Las obras más exitosas de la exposición, por un margen considerable, son dos retratos que evidencian la atención minuciosa que exige la pintura acrílica y que facilitan las relaciones personales. El compañero de Hockney, Jean-Pierre Gonçalves de Lima, parece haber sido sorprendido en el acto de levantar la vista de su teléfono. Su expresión es a la vez irónica e indulgente, lo que sugiere que solo aceptó posar para este retrato bajo presión y con la condición de poder responder a sus correos electrónicos. Recuerda el justamente celebrado retrato de Hockney de sus padres de 1977 , en el que su padre, aburrido por el proceso, está absorto en un libro, mientras su madre mira obediente y amorosamente hacia el caballete. Un segundo retrato del sobrino del artista, aunque menos convincente, ofrece más destellos de la capacidad de Hockney para evocar un personaje cargado de afecto.

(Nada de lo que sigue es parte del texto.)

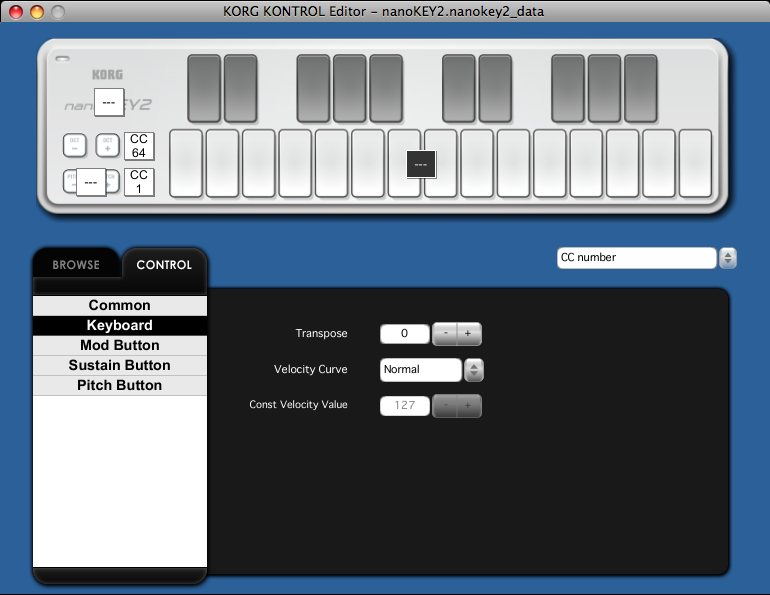This screenshot has width=770, height=595.
Task: Decrease Transpose with the minus button
Action: tap(445, 334)
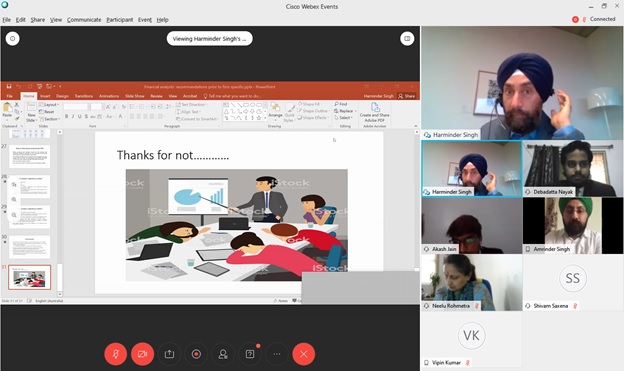Screen dimensions: 624x371
Task: Click the Arrange icon in PowerPoint ribbon
Action: coord(275,112)
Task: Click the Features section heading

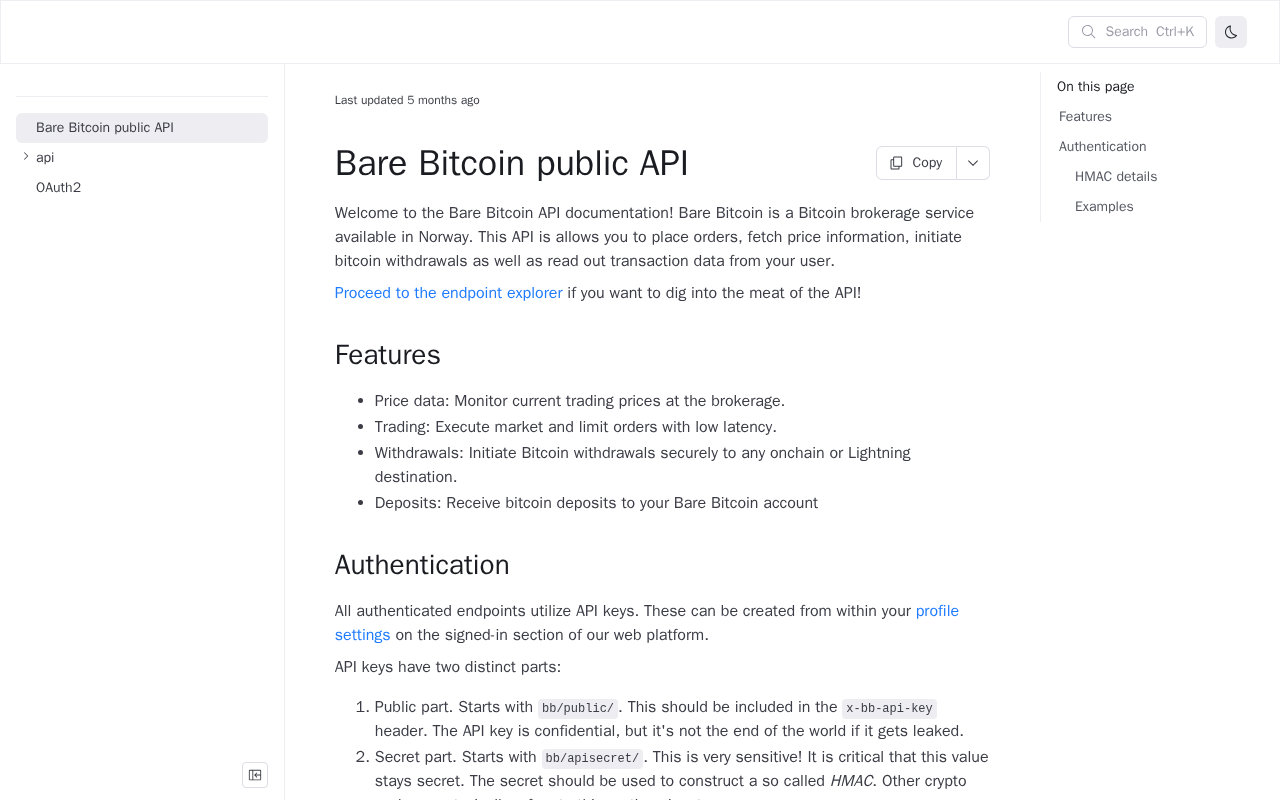Action: pyautogui.click(x=388, y=355)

"Perspectiva inversa abruptamente distraída"… Thomas Mupfupi descansando sobre un mantel a cuadros rosa y blanco, 2025, de David Hockney. Fotografía: David Hockney

Pero incluso estos retratos se ven empañados por la ubicación de sus sujetos en mesas presentadas en una perspectiva inversa, tan pronunciada que resulta distrayente. Más que guiños a Van Gogh y Cézanne, estas mesas reaparecen en cinco "pinturas dentro de pinturas".
Además de reiterar la trillada idea de que toda pintura contiene elementos a la vez abstractos y representativos, este tratamiento de las obras de arte como argumentos o juegos de adivinanzas me parece una traición a la conexión de Hockney con un público mucho más amplio que el de aquellos que, parafraseando a Baudelaire, van a la Tate y se paran frente a las obras maestras solo para creerse cultos.

Los verdaderos conocedores, y aquellos a quienes la obra de Hockney siempre ha atraído tanto, son aquellos que encuentran belleza en todo lo que les rodea. Al salir de la Serpentine Gallery, el sol ha eclipsado las nubes matinales y los Jardines de Kensington están en flor. La primavera ha llegado, como lleva amenazando desde hace varios párrafos, y un magnolio en flor en Exhibition Road parece completamente indiferente a que pueda parecer superficial o kitsch a los críticos de arte que pasan por allí. La lección de las mejores obras de Hockney sigue siendo la misma: incluso en estos tiempos tan desalentadores, debemos permitirnos disfrutar del mundo.



David Hockney: Un año en Normandía y otras reflexiones sobre la pintura se exhibirá en Serpentine North, Londres, desde mañana 12 de marzo al 23 de agosto.